I’ve found myself struggling for the past couple of months with most of the stresses revolving around financial instability that me and my significant other have been experiencing. It just seems like one thing after another. One night, I found myself extremely frustrated and uncertain as to how I could fix the situation. I did the only thing I could think of: ask for God’s guidance.
In my prayer, I specifically asked if He would send me someone, a physical person that could push me and remind me that these hardships are happening for a greater reason that I will soon understand. The next night, I was watching TV after a long day at work. There was a knock at my door. I was home alone and wasn’t expecting anyone, so I was a little wary of answering it. I eventually decided to answer the door and there was Elder Brewer and another elder (that I had previously met once whose name is escaping me at the moment). I’m not sure if they received the message from God, or if they just coincidentally decided to check up on me – although, ever since I’ve begun partaking in the LDS community, I’ve noticed that I don’t really believe that anything is coincidence anymore.
“We just wanted to stop by and check in with you,” Elder Brewer told me. “We haven’t seen you in a while and we just wanted to see how things were going.” I told him how I had been struggling, but that I had been wanting to go back to church. Things had been so chaotic and I just wanted a sense of calm, and I felt that at church, listening to other people’s stories and lessons, and singing hymns and conversing with such a happy, optimistic group of people helped me find that calm. I craved that. But I also felt very… “impure” for lack of better word…I had felt that I had transgressed in a way that made me feel that if I went to church, I would feel unwelcomed, that these transgressions would follow me like a dark cloud. I know that I’m being a little dramatic, but I’ve just felt so guilty lately. About being mad and frustrated. About thinking abominable things about certain people and situations. About why I keep reverting to my old habits. I wanted to change, and I knew (and still do know) that the only way to find that forgiveness was to repent and return to church.

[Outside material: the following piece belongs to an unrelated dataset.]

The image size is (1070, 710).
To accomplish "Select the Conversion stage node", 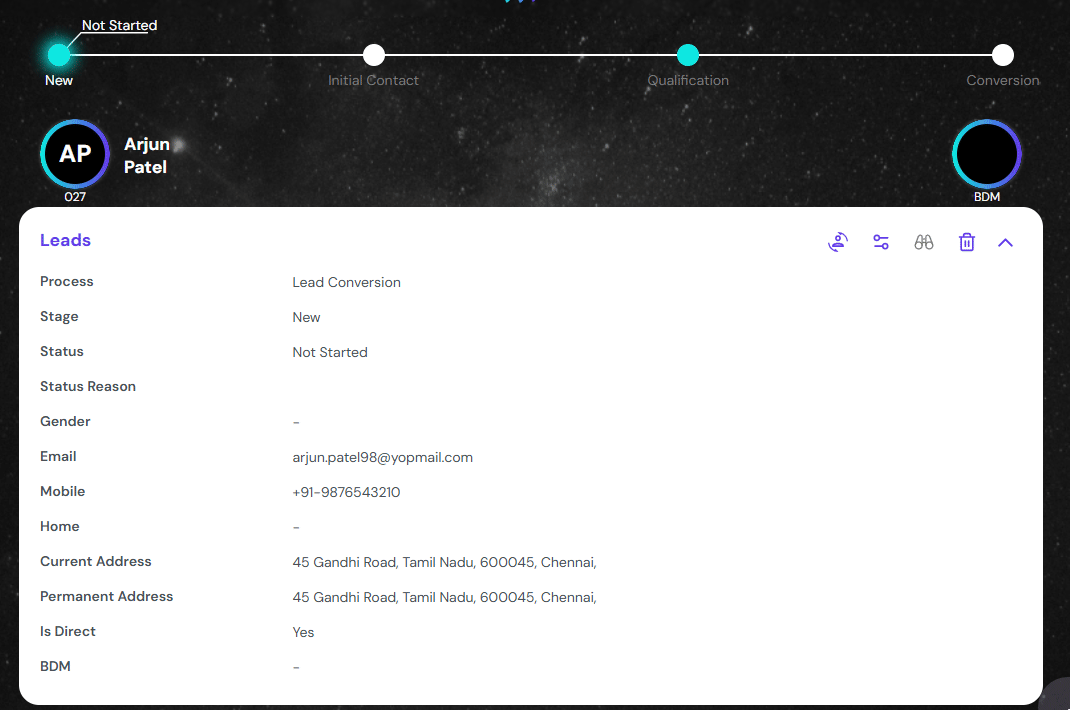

The elders wanted to meet again – since I was home alone and I knew that wasn’t allowed. I told them that I’d try to meet with them before I moved, but I couldn’t make any promises – the only thing I promised was that I’d try to make it back to church (which I have thus done).
After they left, I prayed again. Not for a favor. Not for guidance. Simply to thank God for answering that prayer – for sending one of His many great teachers and worshippers of the gospel.